噴気・還元中または静止中の坑井内温度・圧力を測定し、平衡地層温度の推定や貯留層圧力、噴気流体温度を把握できます。また特定の坑井の温度・圧力を測定することにより、各坑井の噴気能力の経時変化を把握し、さらには地熱貯留層全体の温度、圧力分布の経時変化も解析できます。坑井の透水性を把握するには、段階試験法や各種圧力遷移試験(Injectivity Test,Fall off Test,Build up Test) が有効です。当社では、これらの各種検層を松川、葛根田、森地熱地域や、その他の地域で実施しており、坑井の能力評価や地熱貯留層管理に貢献しております。

・電気検層

ノルマル法による見掛比抵抗2成分と自然電位を同時に測定し、岩相対比やフラクチャー位置の推定に役立てております。

・流速測定(スピンナー)

噴気中あるいは還元中の坑井内の流速を測定することにより、地熱流体の流入位置や地層中への流出位置を確認し、各々の位置での流量を把握することができます。

・坑径測定(キャリパー)

生産井あるいは還元井の坑径を精密に測定することにより、坑内のスケール付着状況や坑壁の崩壊の有無を把握できます。

・坑内水採取(サンプラー)

複数の流入位置がある坑井では、坑井内の流体を噴気中に採取することにより、各々の位置から噴出する流体の化学性状を個別に把握できます。

・スケール調査および付着防止技術の開発

地熱井および地上設備に生成したスケールを調査し、その生成機構を解明し、スケール付着防止技術を開発します。

物理探査

・重力探査と解析

自社開発した三次元解析プログラムで、北海道濁川盆地のカルデラ構造や貫入岩構造を解析するなどの実績を上げております。

・電気・電磁探査と解析

高精度MT、比抵抗法(シュランベルジャ法ほか)、自然電位などの測定を実施し、地質構造や断裂系構造、温度分布などの総合解析により、地熱井の掘削ターゲットを決定しております。

環境調査

・モデリング

各種探査結果を総合的に解析し、地熱貯留層の概念モデルを作成いたします。
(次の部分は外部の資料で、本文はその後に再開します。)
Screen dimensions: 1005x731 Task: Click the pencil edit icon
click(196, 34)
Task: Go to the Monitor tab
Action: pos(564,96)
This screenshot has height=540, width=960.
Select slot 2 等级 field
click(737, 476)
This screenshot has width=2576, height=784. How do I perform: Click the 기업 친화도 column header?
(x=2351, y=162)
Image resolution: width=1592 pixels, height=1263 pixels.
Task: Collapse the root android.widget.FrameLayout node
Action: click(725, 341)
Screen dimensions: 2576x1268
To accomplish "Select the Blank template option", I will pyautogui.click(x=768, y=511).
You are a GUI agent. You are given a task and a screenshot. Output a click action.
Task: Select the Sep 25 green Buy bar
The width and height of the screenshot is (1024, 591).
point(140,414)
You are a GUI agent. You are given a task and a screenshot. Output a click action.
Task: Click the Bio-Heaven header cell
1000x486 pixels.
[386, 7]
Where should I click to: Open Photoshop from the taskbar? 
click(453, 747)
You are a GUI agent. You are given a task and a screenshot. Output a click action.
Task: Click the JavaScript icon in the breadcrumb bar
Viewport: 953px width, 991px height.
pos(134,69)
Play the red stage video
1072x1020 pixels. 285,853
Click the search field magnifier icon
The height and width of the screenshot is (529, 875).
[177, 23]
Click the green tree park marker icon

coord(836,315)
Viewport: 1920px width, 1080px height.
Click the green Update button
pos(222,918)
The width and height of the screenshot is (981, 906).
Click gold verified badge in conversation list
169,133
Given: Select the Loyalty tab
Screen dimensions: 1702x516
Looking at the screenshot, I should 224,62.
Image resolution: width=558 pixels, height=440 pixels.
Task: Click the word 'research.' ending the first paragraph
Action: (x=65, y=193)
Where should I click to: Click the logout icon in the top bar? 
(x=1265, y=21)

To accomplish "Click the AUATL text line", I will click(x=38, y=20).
概念モデルを作成することにより、当該地域の地質構造や物理特性、流体流動などの関係が明らかとなります。

・シミュレーション解析

貯留層シミュレーション解析とは、地熱貯留層の概念モデルを数値モデル化し、コンピュータ上で貯留層の温度や圧力、水飽和率などの初期状態や履歴を再現し、さらに将来挙動を予測する手法です。これは貯留層の能力や最適な生産・還元方式を検討するのに、必要不可欠な解析法です。当社では、高速の新鋭ワークステーションと5000グリッド以上の実績を持つ三次元2相型ダブルポロシティータイプの地熱貯留層シミュレータを所有し、松川、葛根田、森などの国内地熱地域のみならずタイ王国やメキシコ合衆国の地熱地域のシミュレーション解析を手がけ、実績を上げております。また、炭酸ガスの影響を考慮できる坑井内流動モデルを自社開発しており、貯留層シミュレーション解析と組み合わせて、蒸気生産流量の将来予測にも実績を上げております。